I was intrigued by the conceptual art piece pictured above, Luther Thie’s LA Interchange, which I read about recently via BldgBlog.

The piece, which would sit at the intersection of the Santa Monica and Harbor Freeways, “uses real-time automobile accident information culled from the California Highway Patrol Incident Report website and would activate the enormous water fountain at the intersection of the freeways. Visitors on location at the park would also see a digital display streaming from the CHP website (location/region, date, time, accident type and status). This real-time data display system creates a real-time memorial to California highway accident victims. Highway activity can be viewed as a kind of “life-pulse” of the State transportation system. The fountain is, in a sense, the heart of the roadway system, reacting to the endless accident events on the highways. When a fatality occurs, the fountain rises to its highest possible point and blue lights illuminate the water feature, evoking a sublime moment of reflection for the spectators.”

This idea put me in mind of several things. First, the fountains at the laweiplein in Drachten, in the Netherlands, home of the famous un-signed “squareabout” pictured below. These water levels rise with congestion, however, not fatalities.

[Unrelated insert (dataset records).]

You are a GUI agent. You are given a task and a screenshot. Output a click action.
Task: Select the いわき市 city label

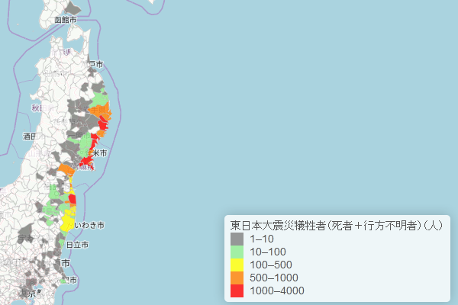(89, 226)
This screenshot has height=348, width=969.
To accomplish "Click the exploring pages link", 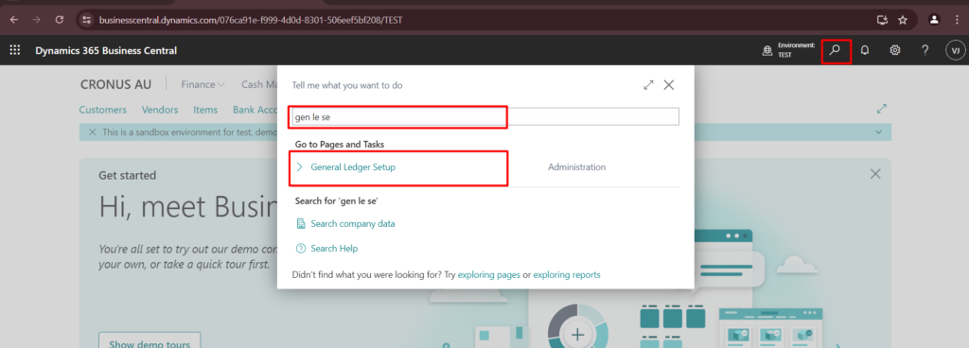I will (489, 274).
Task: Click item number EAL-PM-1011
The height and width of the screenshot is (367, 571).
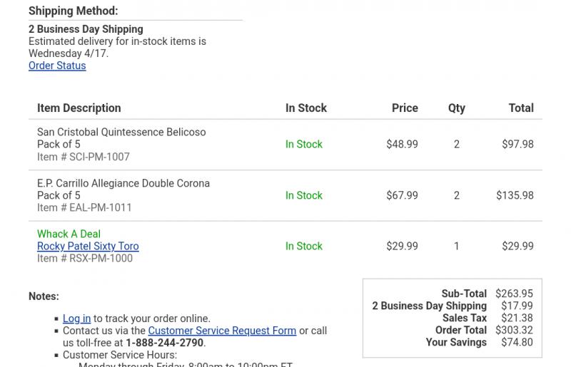Action: coord(84,207)
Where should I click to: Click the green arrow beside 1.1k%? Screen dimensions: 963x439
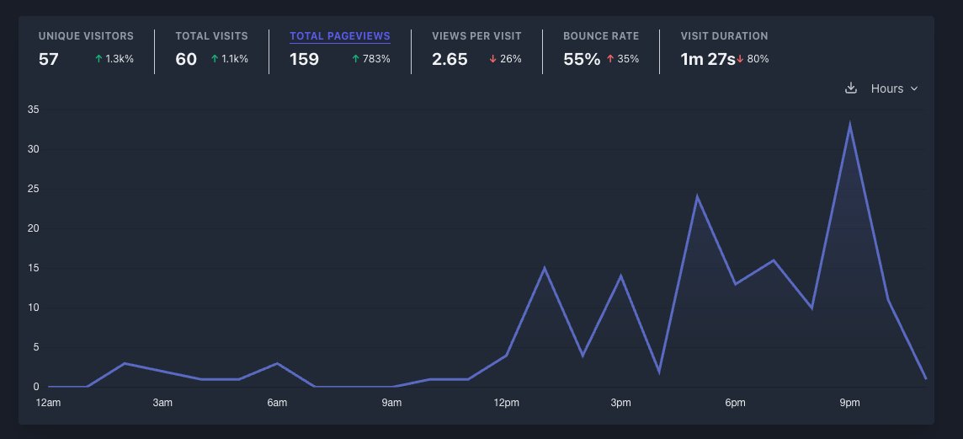point(215,59)
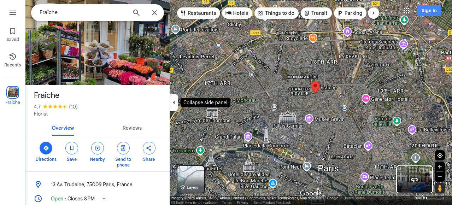This screenshot has height=205, width=452.
Task: Switch to the Reviews tab
Action: [132, 128]
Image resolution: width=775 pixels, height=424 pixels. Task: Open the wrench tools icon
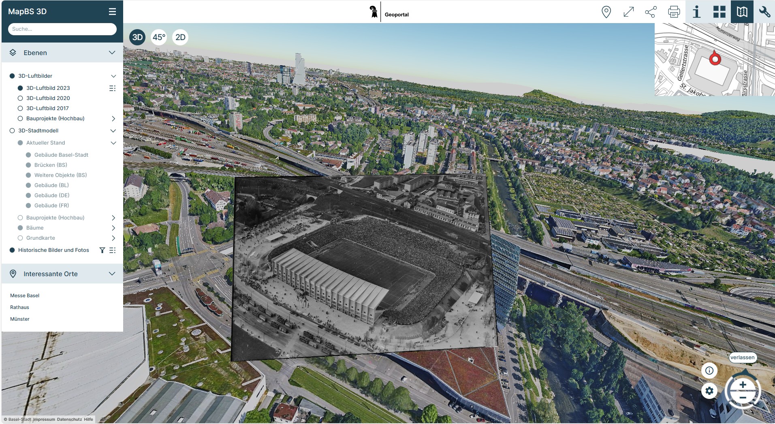pyautogui.click(x=764, y=12)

More directly, however, it reminded me of something I had seen in Hanoi, Vietnam, in the busy intersection near the Daewoo Hotel off of Kim Ma Street: A giant billboard (pictured below), sort of Fenway Park meets Socialist Realism, one section of which reported ongoing road fatalities (and thanks to Greig Craft at the nearby Asia Injury Prevention Foundation for pointing this out to me). It’s not quite visible in this shot, but there are categories like “traffic fatalities this year,” “today,” etc. — as well as time and temperature.

Photo by Tom Vanderbilt

It’s an interesting idea, and one that I’ve not seen replicated anywhere else. It recalls the sort of factory-floor safety campaign signs one sees (”X days since accident”), depicting information that we generally don’t have access to as we drive — feedback if you will (and apparently this has been tried at least one other place, as the photo below shows). I’m not sure to what extent this would change behavior, or what people would draw from the information, but as it now stands the only way we are reminded of the danger of the road is the impromptu roadside memorials (or “ghost bikes”) that are erected (and typically removed by highway departments). But I’ve often wondered if leaving those memorials up would be more effective than other traditional warning signs, in terms of influencing behavior.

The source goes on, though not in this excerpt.